Does everyone need insurance?
No, everyone does not need insurance (that noise you hear are insurance agents gasping). There are those that can self-insure or are at a point in their lives when the debt is paid, the kids are on their own, and retirement is soon at hand. The need may not be there.
If you’re single, no kids, with no one who depends on you, then you probably don’t need life insurance either, or if you do, it would be a minimal amount.
Life insurance needs are not static
The amounts of life insurance you need at ages 25, 45, and 65 are going to be very different. As with every financial analysis, it’s not a one-and-done deal, but an ongoing process to be reviewed every few years. Put it on the calendar to review every 5 years, or when a life-changing event such as a marriage, or the birth of a child occurs, whichever comes first.
Which should you get? Term vs. Whole life.
A term life insurance policy has a set amount of coverage for a specific period of time, usually 10 – 30 years. If you die during that period your beneficiaries get the death benefit.
You can get the annual renewable term, which gives you one year of coverage at a time, that you renew annually, at ever-increasing premiums. The other more common option is a level premium term. You buy the policy for a specific period of time and the premium is fixed for the length of the term.
Unlike term, whole life policies are designed for your whole life, hence the name. Since you’re going to die the insurance company knows it will have to pay out the death benefit as long as you keep paying those premiums. Therefore the premiums for a whole life policy are significantly higher than a term policy. There are also some tax benefits for the savings portion of a whole life policy that may be available for your use in the future. That benefit adds to the premium cost.
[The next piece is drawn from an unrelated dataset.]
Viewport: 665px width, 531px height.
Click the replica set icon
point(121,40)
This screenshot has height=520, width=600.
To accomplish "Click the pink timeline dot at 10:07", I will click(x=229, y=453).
A whole life policy is a mix of insurance and investments and besides having significantly higher premiums it also has commissions, fees, and surrender charges that make them only appropriate for a specific group of people.
In my opinion, this is pretty straightforward. If you want to protect your family against a loss of your income, term insurance is the way to go. In fact, probably two or three different term policies for differing amounts and time periods would work best complemented by employer-provided insurance.
Who should think about a whole life policy? If you have more than $300,000 of annual income and greater than $2 million in assets then it’s time to think about a whole life policy. But listen, if you don’t fall into that category that doesn’t mean you should go out and cancel your whole life policy today. That opens up another can of worms. Talk to a fee-only CERTIFIED FINANCIAL PLANNER®, professional before you do anything.